— Start EXERCISE MATERIALS —

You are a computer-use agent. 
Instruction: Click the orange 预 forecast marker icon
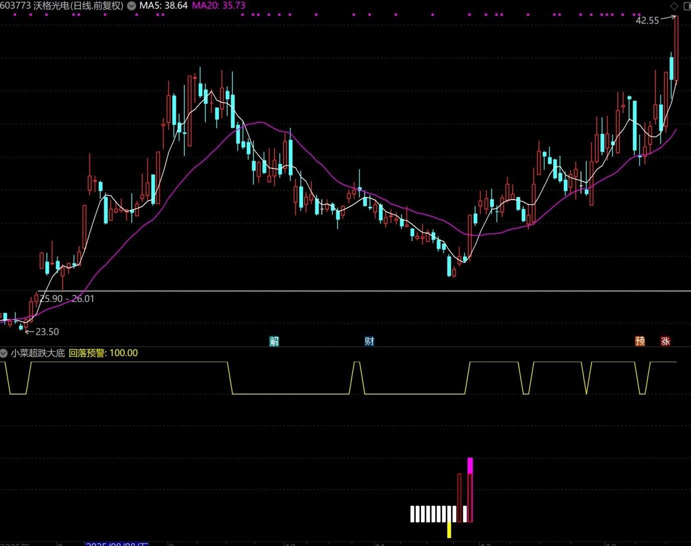[639, 341]
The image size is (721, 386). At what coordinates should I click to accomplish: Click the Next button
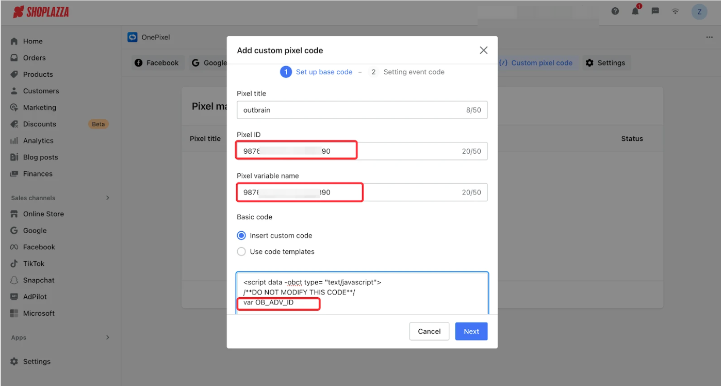point(471,331)
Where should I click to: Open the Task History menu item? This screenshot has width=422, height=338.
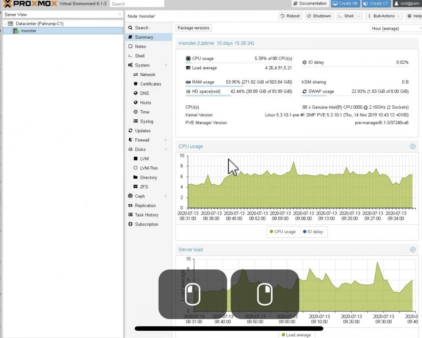[x=147, y=215]
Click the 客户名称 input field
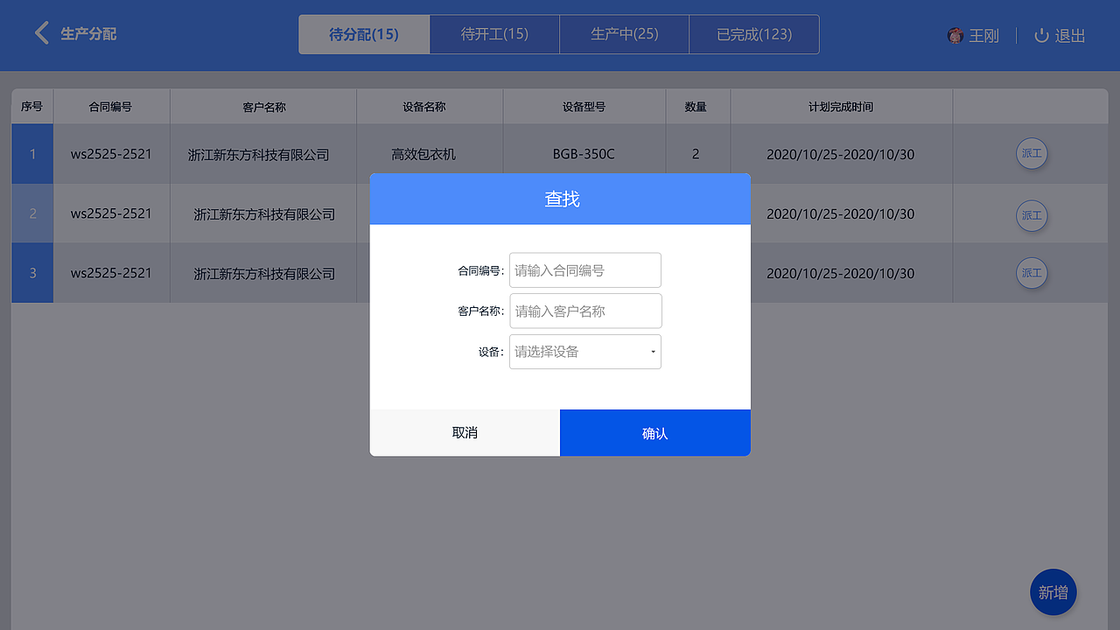1120x630 pixels. (585, 311)
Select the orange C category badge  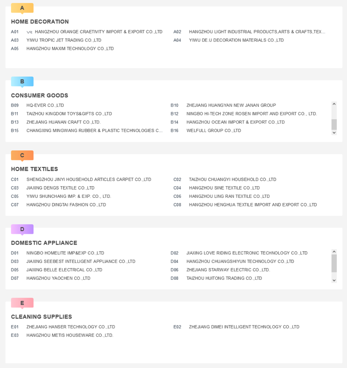22,155
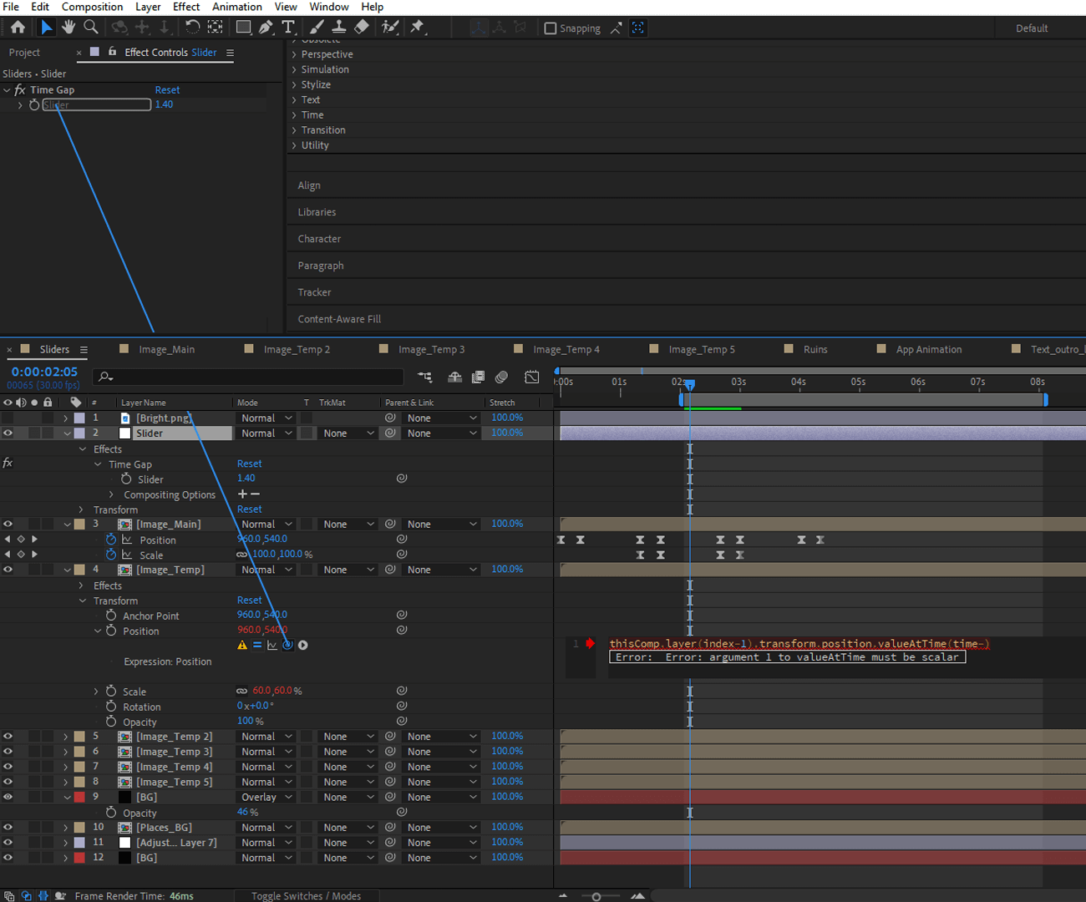Toggle Snapping in the toolbar
The width and height of the screenshot is (1086, 902).
tap(550, 28)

— End EXERCISE MATERIALS —

#### TASK DESCRIPTION
Which lines in the rows above contain the word "screenshot"? Pick out each one and copy it in full, matching case exactly.

#### EXERCISE RESULT
Where should I click to: Open the Task History menu item? This screenshot has width=422, height=338.
The width and height of the screenshot is (1086, 902).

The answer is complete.